There’s a view becoming established in the UK insurance market that it’s only fair that premiums should become more personalised to your own losses. ‘Why should you pay for the losses of your accident prone neighbour’ is the question being asked. And insurers are now able to deliver increasing levels of personalised premiums, but will the outcomes of this trend always be positive for customers?
We know that insurers has always sought to base the premium you pay on the level of risk you present. This seems only fair; what I’ve previously referred to as the ‘fairness of merit’. It’s not however always been possible to accurately gauge what that level of risk is. Information about the risk may be incomplete, leaving insurers to sometimes rely on proxies for the actual risk involved. And this has proved problematic: some proxies have turned out to be less representative than first thought. As a result, some people have paid more, and some less, than they perhaps should have.

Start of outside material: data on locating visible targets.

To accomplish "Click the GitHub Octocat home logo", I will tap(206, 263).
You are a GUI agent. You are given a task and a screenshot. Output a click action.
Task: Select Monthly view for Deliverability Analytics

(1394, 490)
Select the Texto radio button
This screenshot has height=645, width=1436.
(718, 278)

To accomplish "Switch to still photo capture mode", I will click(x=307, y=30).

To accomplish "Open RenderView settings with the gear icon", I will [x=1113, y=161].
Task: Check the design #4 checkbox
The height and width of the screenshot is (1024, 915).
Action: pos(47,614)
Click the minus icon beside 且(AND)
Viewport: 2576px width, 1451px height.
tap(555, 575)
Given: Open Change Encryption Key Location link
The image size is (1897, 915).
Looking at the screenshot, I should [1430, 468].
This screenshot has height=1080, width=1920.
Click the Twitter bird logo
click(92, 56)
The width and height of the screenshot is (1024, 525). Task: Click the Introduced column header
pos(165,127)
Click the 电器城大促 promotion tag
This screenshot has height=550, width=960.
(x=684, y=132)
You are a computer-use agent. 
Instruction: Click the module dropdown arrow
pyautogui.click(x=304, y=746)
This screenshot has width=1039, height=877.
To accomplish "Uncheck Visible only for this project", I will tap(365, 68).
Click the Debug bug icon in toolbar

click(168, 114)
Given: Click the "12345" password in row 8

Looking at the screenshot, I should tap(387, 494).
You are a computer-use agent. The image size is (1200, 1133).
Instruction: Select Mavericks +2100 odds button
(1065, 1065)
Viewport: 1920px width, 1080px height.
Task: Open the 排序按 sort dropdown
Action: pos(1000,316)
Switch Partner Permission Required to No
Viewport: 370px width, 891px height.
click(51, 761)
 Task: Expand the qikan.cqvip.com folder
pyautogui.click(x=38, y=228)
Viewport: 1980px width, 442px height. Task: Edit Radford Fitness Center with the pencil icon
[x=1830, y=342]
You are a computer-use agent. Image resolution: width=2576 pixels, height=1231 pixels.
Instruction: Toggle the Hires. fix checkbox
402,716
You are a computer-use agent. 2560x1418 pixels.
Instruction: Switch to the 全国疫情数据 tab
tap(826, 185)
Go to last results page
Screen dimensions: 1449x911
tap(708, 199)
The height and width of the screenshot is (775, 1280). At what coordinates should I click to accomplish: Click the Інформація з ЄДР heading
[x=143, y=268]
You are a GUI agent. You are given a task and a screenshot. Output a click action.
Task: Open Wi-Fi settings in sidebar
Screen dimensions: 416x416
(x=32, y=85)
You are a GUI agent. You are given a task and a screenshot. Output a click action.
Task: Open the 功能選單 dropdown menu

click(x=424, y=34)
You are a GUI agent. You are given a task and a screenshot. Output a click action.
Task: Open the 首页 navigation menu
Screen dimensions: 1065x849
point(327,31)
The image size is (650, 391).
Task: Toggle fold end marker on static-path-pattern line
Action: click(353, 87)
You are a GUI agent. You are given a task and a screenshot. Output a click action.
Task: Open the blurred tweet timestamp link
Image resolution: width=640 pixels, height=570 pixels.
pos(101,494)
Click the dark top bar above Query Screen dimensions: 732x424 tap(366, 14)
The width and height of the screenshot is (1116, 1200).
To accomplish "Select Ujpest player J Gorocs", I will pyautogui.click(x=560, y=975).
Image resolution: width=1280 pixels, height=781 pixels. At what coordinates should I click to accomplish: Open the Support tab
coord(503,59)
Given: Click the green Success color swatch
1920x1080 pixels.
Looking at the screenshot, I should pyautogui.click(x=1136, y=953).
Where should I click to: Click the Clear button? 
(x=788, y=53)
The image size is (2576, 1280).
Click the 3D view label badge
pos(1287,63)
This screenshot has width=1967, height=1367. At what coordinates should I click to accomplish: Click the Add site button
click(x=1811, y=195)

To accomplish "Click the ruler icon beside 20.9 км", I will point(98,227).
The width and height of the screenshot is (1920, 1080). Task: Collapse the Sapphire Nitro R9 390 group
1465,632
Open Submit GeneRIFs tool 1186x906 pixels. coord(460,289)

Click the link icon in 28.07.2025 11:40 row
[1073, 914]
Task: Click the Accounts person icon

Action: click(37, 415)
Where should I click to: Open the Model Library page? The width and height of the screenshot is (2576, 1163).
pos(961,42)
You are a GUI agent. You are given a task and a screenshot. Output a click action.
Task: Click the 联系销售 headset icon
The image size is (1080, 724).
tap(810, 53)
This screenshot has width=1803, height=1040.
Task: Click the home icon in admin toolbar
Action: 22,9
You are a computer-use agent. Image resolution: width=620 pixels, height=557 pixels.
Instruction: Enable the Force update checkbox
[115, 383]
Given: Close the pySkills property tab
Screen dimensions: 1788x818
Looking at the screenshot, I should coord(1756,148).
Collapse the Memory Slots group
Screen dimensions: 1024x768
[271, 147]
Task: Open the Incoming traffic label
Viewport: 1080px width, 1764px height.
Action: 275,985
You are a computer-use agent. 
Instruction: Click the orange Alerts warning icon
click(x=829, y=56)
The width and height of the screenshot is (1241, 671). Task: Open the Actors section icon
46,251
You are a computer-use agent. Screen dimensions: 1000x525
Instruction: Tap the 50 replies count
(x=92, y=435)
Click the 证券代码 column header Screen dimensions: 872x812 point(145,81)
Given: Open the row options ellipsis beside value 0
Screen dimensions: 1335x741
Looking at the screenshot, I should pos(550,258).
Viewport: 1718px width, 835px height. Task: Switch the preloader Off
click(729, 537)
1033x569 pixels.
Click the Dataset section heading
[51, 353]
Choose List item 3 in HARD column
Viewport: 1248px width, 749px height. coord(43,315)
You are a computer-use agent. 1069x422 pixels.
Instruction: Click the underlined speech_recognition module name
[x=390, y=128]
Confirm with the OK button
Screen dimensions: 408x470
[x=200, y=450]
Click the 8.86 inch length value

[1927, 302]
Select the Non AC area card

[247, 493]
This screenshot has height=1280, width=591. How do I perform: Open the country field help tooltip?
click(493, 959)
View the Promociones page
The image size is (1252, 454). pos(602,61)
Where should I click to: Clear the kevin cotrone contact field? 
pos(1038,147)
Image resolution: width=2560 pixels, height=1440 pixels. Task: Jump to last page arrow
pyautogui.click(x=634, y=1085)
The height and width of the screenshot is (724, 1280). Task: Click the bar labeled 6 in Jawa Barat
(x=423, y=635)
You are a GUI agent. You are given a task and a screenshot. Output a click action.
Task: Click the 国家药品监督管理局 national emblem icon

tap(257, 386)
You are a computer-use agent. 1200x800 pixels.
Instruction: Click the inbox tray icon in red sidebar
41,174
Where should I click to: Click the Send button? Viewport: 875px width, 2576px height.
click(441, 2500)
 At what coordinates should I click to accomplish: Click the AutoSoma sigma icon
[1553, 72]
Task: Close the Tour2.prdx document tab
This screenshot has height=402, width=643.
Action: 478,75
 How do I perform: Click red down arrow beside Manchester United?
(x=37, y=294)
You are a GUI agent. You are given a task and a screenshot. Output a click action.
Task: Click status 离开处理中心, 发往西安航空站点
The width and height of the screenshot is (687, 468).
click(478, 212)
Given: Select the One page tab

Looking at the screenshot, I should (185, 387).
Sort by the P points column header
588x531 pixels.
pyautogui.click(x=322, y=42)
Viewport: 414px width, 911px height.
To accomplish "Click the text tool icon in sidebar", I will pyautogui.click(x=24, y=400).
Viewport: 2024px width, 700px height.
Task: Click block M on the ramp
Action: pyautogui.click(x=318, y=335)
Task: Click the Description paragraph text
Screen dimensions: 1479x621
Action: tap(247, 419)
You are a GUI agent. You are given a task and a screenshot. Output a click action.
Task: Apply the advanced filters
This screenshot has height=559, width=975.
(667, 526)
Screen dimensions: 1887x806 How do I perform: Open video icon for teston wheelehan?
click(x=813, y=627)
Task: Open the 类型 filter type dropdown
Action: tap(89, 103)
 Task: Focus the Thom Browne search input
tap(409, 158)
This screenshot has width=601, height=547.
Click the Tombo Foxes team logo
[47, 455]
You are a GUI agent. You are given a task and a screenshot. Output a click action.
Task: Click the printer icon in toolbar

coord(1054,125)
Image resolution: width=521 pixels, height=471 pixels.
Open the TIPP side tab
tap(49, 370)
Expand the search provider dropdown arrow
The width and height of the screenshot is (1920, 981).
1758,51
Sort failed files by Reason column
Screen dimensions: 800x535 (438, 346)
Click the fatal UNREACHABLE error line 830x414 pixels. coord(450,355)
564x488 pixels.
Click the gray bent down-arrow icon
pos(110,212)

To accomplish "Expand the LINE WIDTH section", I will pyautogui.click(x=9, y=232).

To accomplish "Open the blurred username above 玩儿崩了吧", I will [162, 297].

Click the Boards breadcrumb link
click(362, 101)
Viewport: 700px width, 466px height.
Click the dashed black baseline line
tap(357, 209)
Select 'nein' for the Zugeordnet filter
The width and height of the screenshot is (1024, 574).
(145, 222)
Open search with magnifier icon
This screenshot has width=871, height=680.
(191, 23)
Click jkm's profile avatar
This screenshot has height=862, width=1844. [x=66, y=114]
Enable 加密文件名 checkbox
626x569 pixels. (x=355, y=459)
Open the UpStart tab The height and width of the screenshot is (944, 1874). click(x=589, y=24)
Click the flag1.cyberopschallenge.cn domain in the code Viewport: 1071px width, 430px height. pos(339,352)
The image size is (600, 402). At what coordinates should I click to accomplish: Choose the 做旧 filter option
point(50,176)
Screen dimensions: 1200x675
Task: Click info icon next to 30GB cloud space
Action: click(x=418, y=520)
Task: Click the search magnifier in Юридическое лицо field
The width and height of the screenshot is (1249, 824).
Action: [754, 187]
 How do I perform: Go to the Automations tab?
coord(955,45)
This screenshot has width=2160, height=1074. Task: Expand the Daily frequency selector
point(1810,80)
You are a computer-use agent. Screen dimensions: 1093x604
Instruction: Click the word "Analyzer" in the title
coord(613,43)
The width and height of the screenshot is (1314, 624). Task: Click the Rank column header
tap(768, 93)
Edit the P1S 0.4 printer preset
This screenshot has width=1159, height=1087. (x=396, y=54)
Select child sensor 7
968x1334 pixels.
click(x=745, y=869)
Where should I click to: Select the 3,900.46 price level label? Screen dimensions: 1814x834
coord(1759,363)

And then there’s the basic reality outlined in this earlier post that risk assessments are inherently subjective: there is no such thing as an ‘objective premium’. So insurance premiums will always be imprecise to some degree.
There can of course be swings and roundabouts here. You may pay more for one aspect of your risk, while paying less for another. However, risk pooling blends many of these aspects together and, in the round, many people are satisfied, even though some will be paying less than they should have.
So should such individuals be eliminated? Are they a drag on the efficiency of the market? Not always, according to an interesting paper by the philosopher Xavier Landes. In the latest Journal of Business Ethics, Landes asks whether actuarial premiums might sometimes be unfair. In one strand of his paper, Landes uses the example of the great scientist Marie Curie to illustrate the consequences of a strict interpretation of such fairness.
Marie Curie would have been a nightmare risk to underwrite for health insurance. Her ‘epoch making’ research into radioactivity exerted a considerable toll on her health. Her research papers are so radioactive they can still only be accessed today using protective clothing. Yet we are all now benefitting from her determination and scientific brilliance. A world without the likes of Marie Curie would be a universally poorer one.
Yet someone like Marie Curie clearly presented a risk to the pool of French health risks far in excessive of the premium she would have paid, yet alone been able to pay. A personalised premium for her health insurance may indeed have seemed fairer on her contemporaries, but in the long run, her contemporaries would have paid an even greater price without the benefits that the pooling principle behind Curie’s health risk brought to them all. A key point in Landes’s paper is that such benefits only come apparent over the mid to long term. If you view actuarial fairness only in the short term, you fail to account for the benefits that risk pooling can facilitate in the longer term.
To sum up. Insurance reduces a lot of the uncertainty that individuals face: that’s what’s caused it to become so interwoven into our everyday lives. Historically, it has catered for the complexity of personal and working lives, and the risks they create, through a pooling mechanism that has also enabled the risk from certain unusual or adventurous endeavours to be absorbed within a community of like minded people. Out of this has come great science, new inventions and new markets, the benefits of which has fuelled progress at many levels of society. Take away that pooling and not only will insurance change, but so will society too.
So, when weighing up the merits of personalisation and pooling, remember to take account of the long and short term, and the benefits and the costs, and the insurance case and the social case. And don’t forget to tip your hat to Marie Curie, as I did recently while waiting for x-rays of my daughter’s back after a riding accident.